Paper TF-FrM8
New Insights on the Structure and Chemistry of the Tin Oxide-emitter Interface in CdTe Solar Cells as revealed by Thermomechanical Cleavage and Electron Spectroscopy

Friday, November 11, 2016, 10:40 am, Room 105A

CdTe solar cells having superstrate architectures have a poorly understood, complex front surface formed via interdiffusion of the CdS-based emitter and the CdTe absorber. Interfaces in this region of the cell are difficult to probe by standard surface analytical methods because they are bound by glass on one side and microns of CdTe on the other. Post-growth processing with CdCl₂ and for back contacting is likely to further change these buried interfaces, making the traditional scheme of interface analysis – interleaved depositions and analyses – impractical. Yet these front interfaces are important. Recent modeling shows that recombination at the cell front will be increasingly critical to cell efficiency as doping levels are improved from ~10¹⁴/cm³ to 10¹⁶/cm³. In this study we make use of a LN2-based thermomechanical cleavage technique and a surface analysis cluster tool to probe in detail the tin oxide-emitter interface in completed CdTe solar cells.
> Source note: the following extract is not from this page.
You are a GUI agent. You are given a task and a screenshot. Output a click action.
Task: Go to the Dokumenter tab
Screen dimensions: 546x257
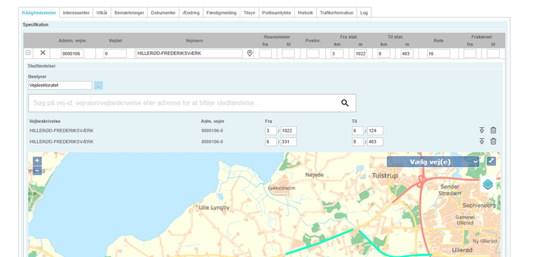pos(163,12)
We show that this thermomechanical cleavage occurs within a few angstroms of the SnO₂-emitter interface. An unexpectedly high concentration of chlorine, ~20%, was determined from a calculation that assumed a uniform chlorine distribution. Angle-resolved X-ray photoelectron spectroscopy was used to further probe the structure of the chlorine containing layer, revealing that both sides of the cleave location are covered by a single unit cell of CdCl₂. Exposing these newly formed surfaces to water showed that CdTe solar cells made using CdCl₂ and CdS:O emitters contain water-soluble components at their front surfaces, raising questions pertinent to cell reliability. We show that the SnO₂-emitter interface is also characterized by an extremely strong gradient in oxidation of the chalcogens present as well as a high fraction of oxidized tellurium. Selenium addition to the front of the device, done to improve carrier lifetimes, also affects the extent of chalcogen oxidation. Our work provides new and unanticipated details about the structure and chemistry of front surface interfaces and should prove vital to improving materials, processes, and reliability of next generation CdTe-based solar cells.